What must you do when you have to kill a friend, rather than let them turn into a zombie? What happens when you have to kill and kill and kill and kill and there is no end to the killing? How does your psyche change when you are basically allowed to kill with no retribution on the horizon? Why is it we never use the word ‘zombie’ in the show, even though we all know what they are, but merely ‘them’? (Besides, every sci-fi freak knows that ‘them’ are giant ants.)

These are some valid points brought up, as one contemplates the possible end of the world, but HOTD brings with it something bothersome, and I am not talking about death sequences, but fan service.

I have never understood what it is about the apocalypse and fan service. Death is imminent…so let’s knock boots. But in this show, it is obtrusive to the point that it stops the action.

There is an inordinate amount of up skirt shots and boobs bouncing away and clothing getting soaked and clinging and other intense eroticism, and right from the opening credits. The troupe eventually finds refuge in a kind of safe house…so the ladies take a bath and squeal as they check out each other’s equipment. Those things are so large! They’re firm, yet soft.

I feel that it damages both the credibility and the pacing of the show to have the ladies, clothing not yet dry, waging war with the undead in their frilly frillups. It’s not like the zomb…uh, ‘them’ are going to go, “I want to eat you…but first, let me enjoy the vision of your enormous hooters. Don’t you need a leash for them?”

One truly bizarre sequence is when Takashi is shooting the undead, but cannot get the automatic rifle off of Rei to do so and has to shoot between and around her breasts. Even Stephen Hawking would have a hard time explaining the physics around all of that, as the flaming lead manages to just avoid searing the tender flesh of our maidens, bullets scorching through at 2300 feet a second.

Another aspect that bothers me is The Gap. This is not anything ecchi related, but a plot point. We have the best defense anywhere, until a small gap is somehow created. Then the structure fall into the cat box and we are overrun with these vile and fetid creatures. Do we really lack the wherewithal to be cautious?

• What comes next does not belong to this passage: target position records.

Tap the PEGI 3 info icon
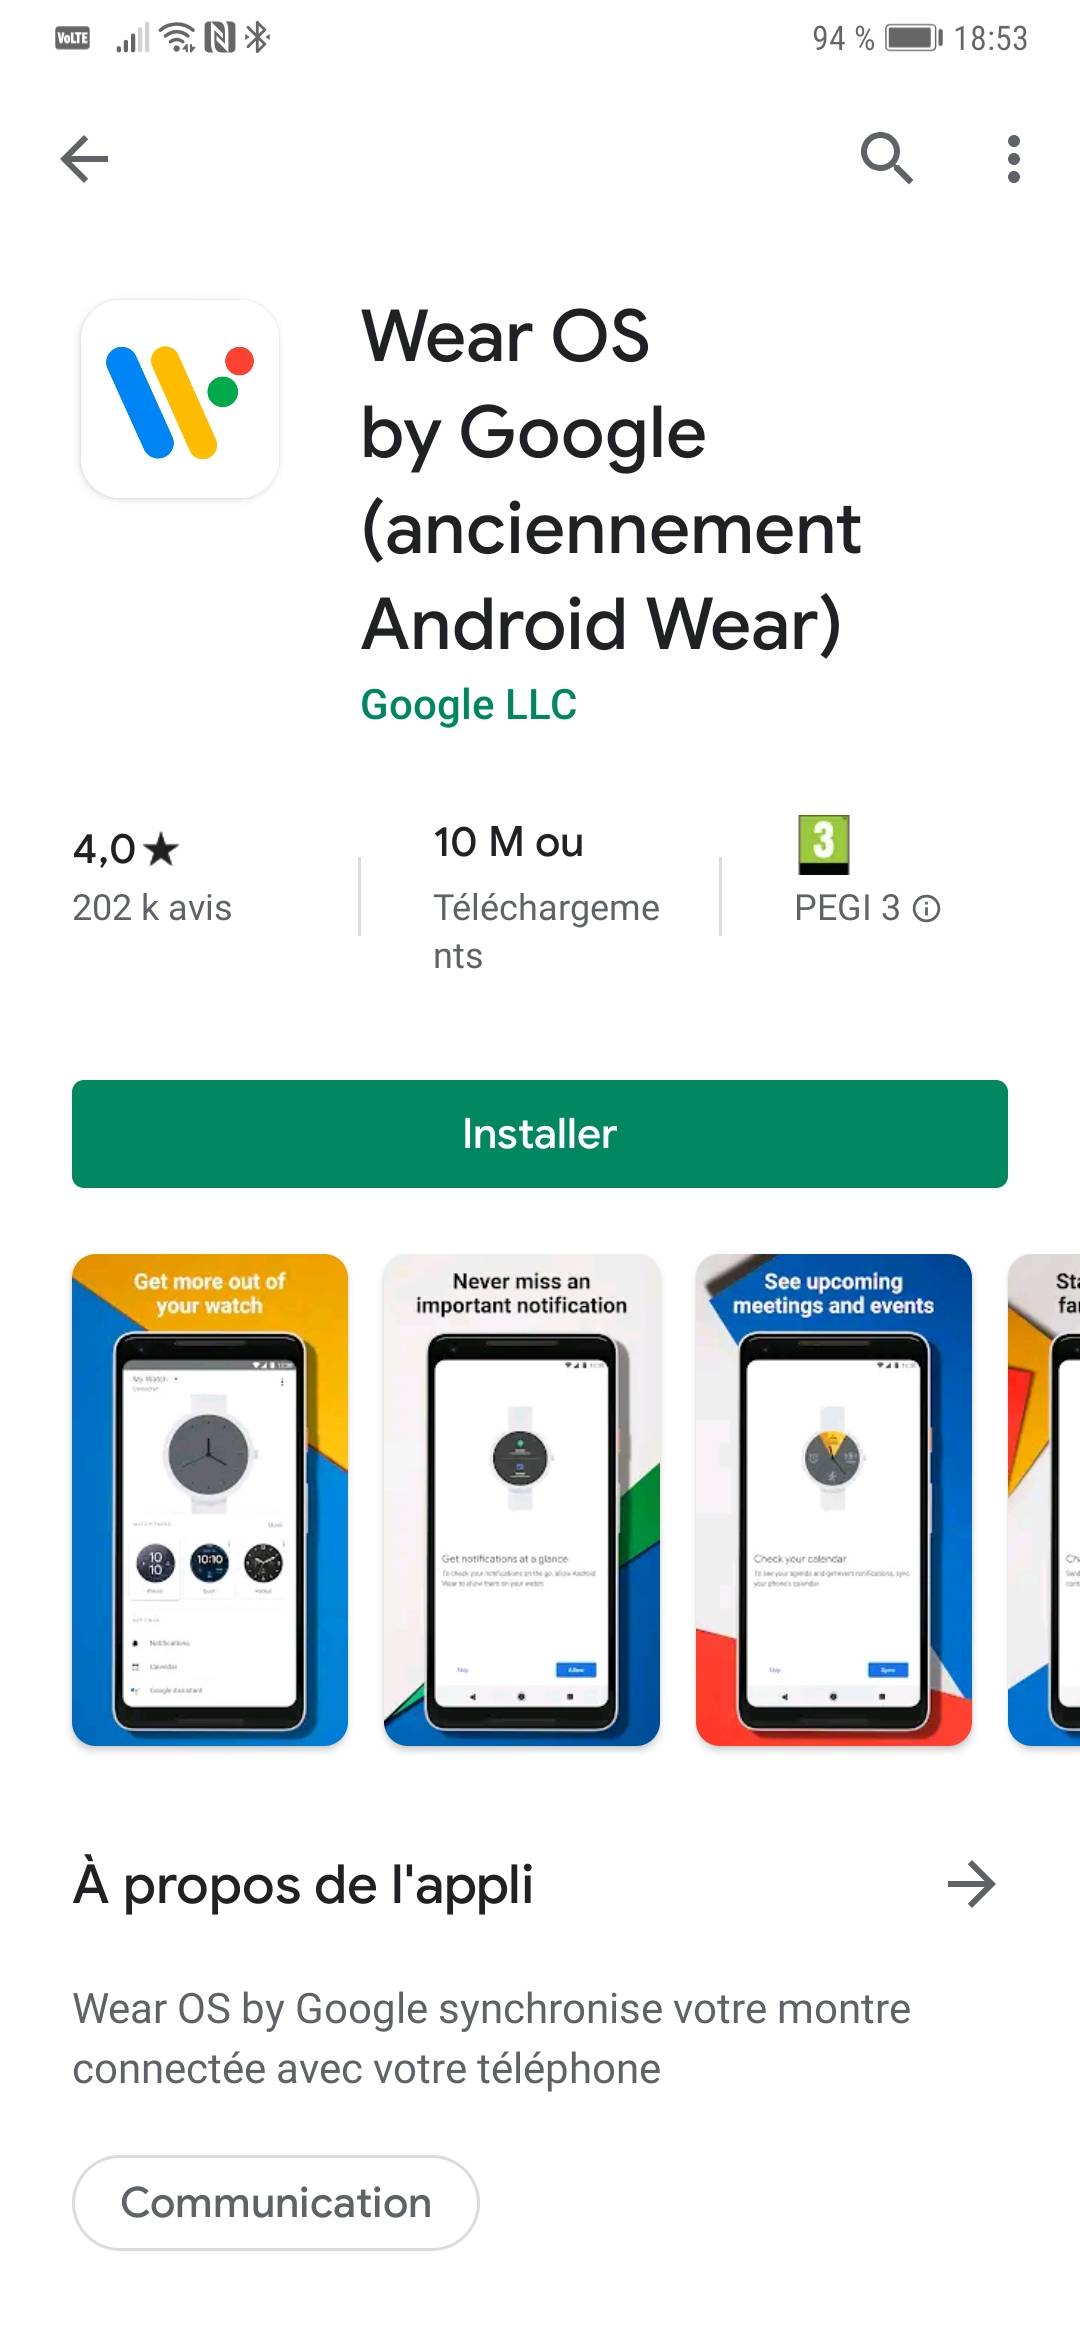The height and width of the screenshot is (2340, 1080). (927, 908)
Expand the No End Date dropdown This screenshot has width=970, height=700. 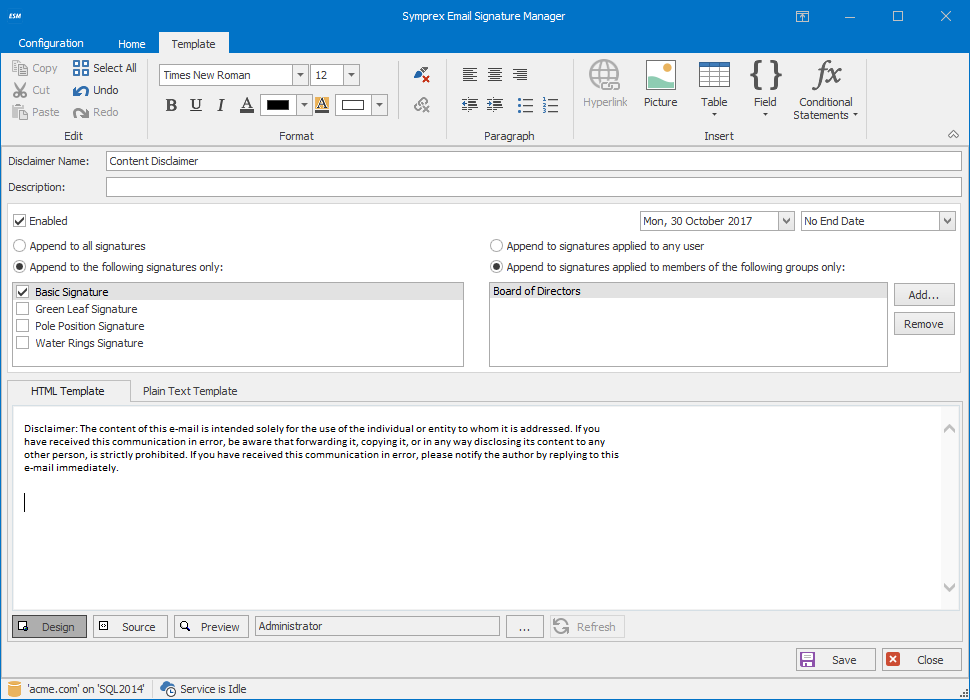[x=947, y=221]
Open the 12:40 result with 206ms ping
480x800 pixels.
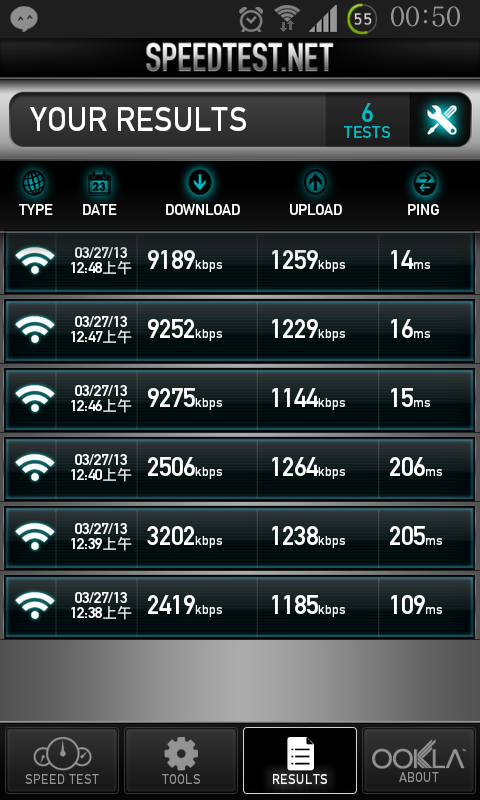(240, 469)
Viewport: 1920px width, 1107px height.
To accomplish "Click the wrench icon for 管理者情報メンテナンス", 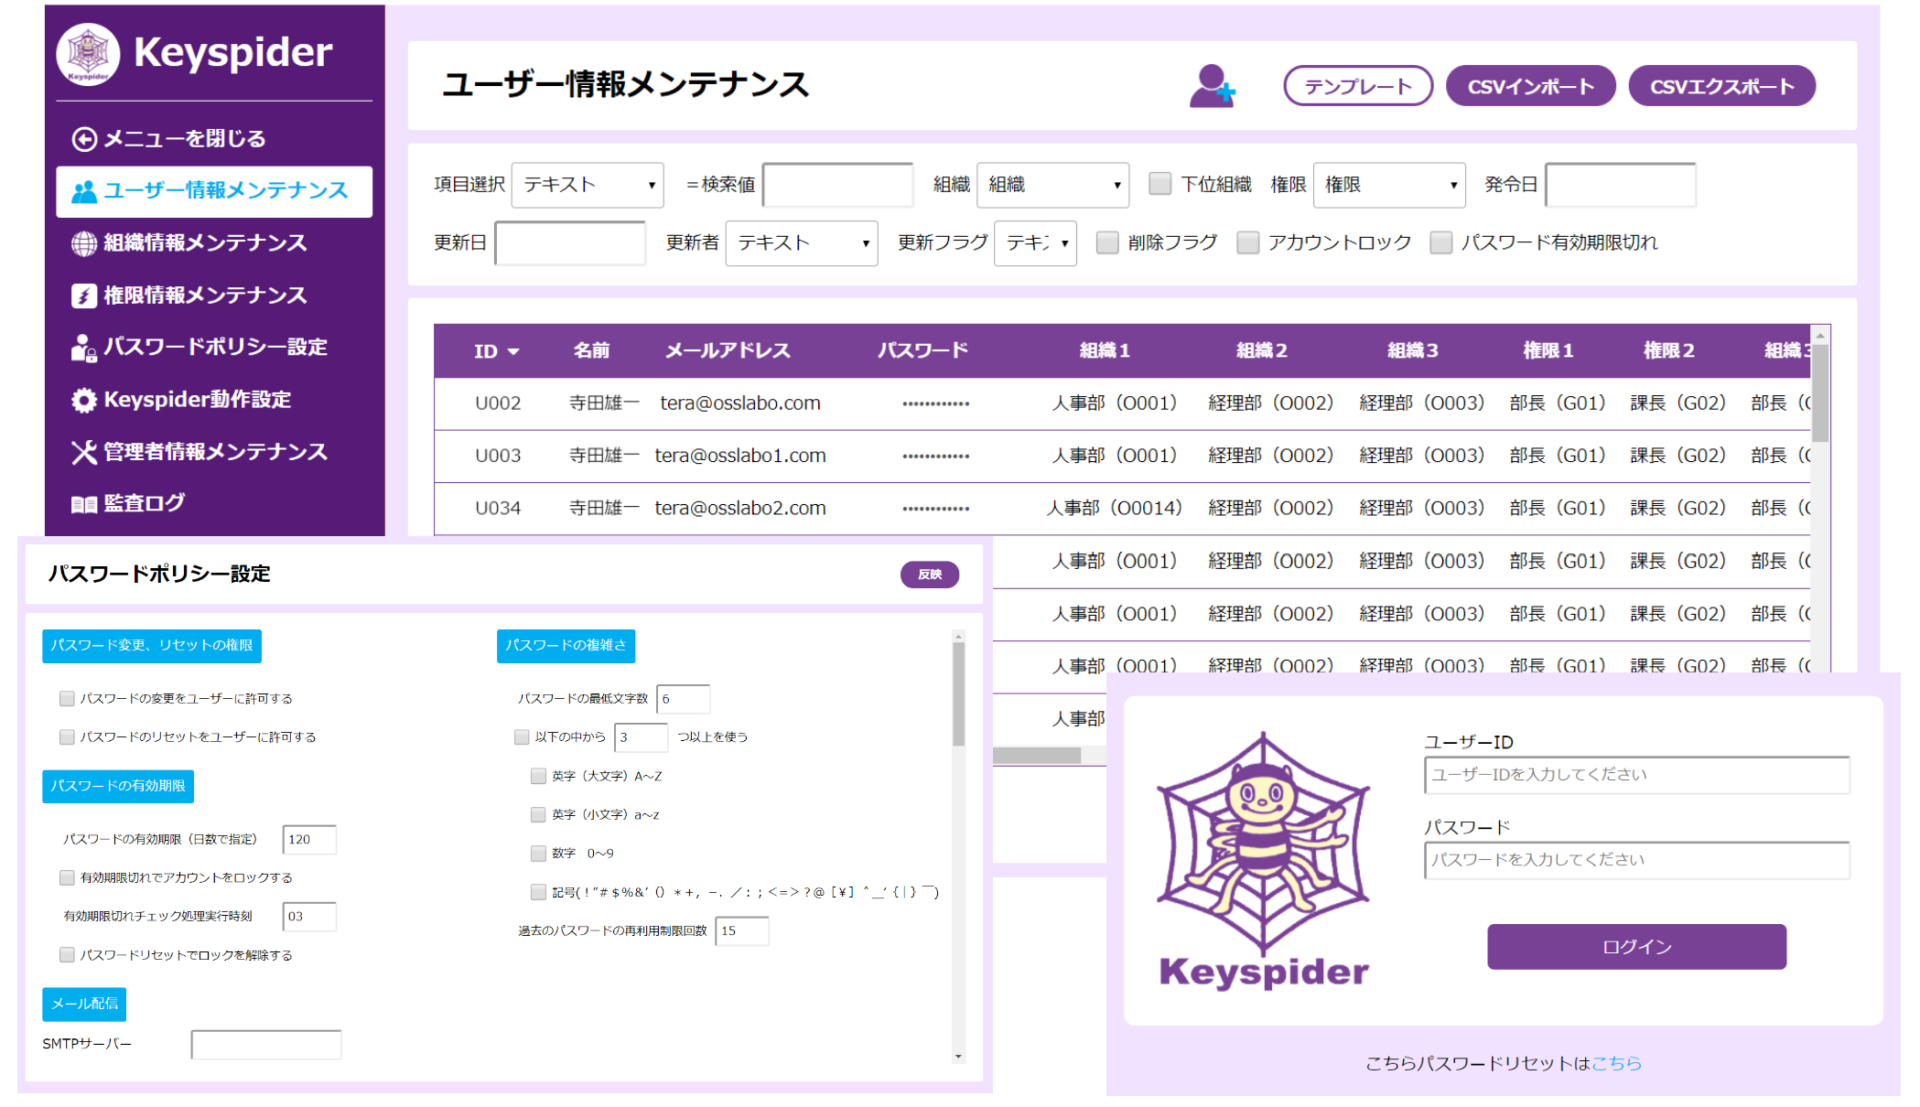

I realize that if the end of the world was upon us (and keep in mind that the first season covers about three or four calendar days), I probably would not be in the best frame of mind, but not to the point where I am sloppy and/or careless. Those things out there are gonna eat me!

Now, the episode that closes out the first season (with immense hints that there is going to be a second season) skates as close to hentai as I have ever seen without actually being it. A truly, purely fan service episode, every kind of perversion, kink, fetish, fantasy or lustful overload is presented in this offering. You can kind of not watch the episode and you gain or lose nothing, but still………….

I am glad I saw the series so I know what’s going on, but I have seen things like this done before, and with a better degree of panache. The core story is good, but I feel it is so laden down with unnecessary bling, it really becomes a flip-a-coin approach if you wish to continue.
On a scale of 1 to 10:

Artwork           9 (It is a good-looking show, and with the fan service, it better be!)
Plot                  8 (There is a compelling plot, once you get past the fan service)
Pacing             5 (Bogged down by the fan service)
Effectiveness   6 (It runs hit and miss)
Conclusion      5 (It stops, rather than ends)
Fan Service     9 (A similar show would “Eiken”)
Overall            6

And remember, it’s first run until you’ve seen it. And since we have zombies, you’d better run anyway. Hey, a nail gun!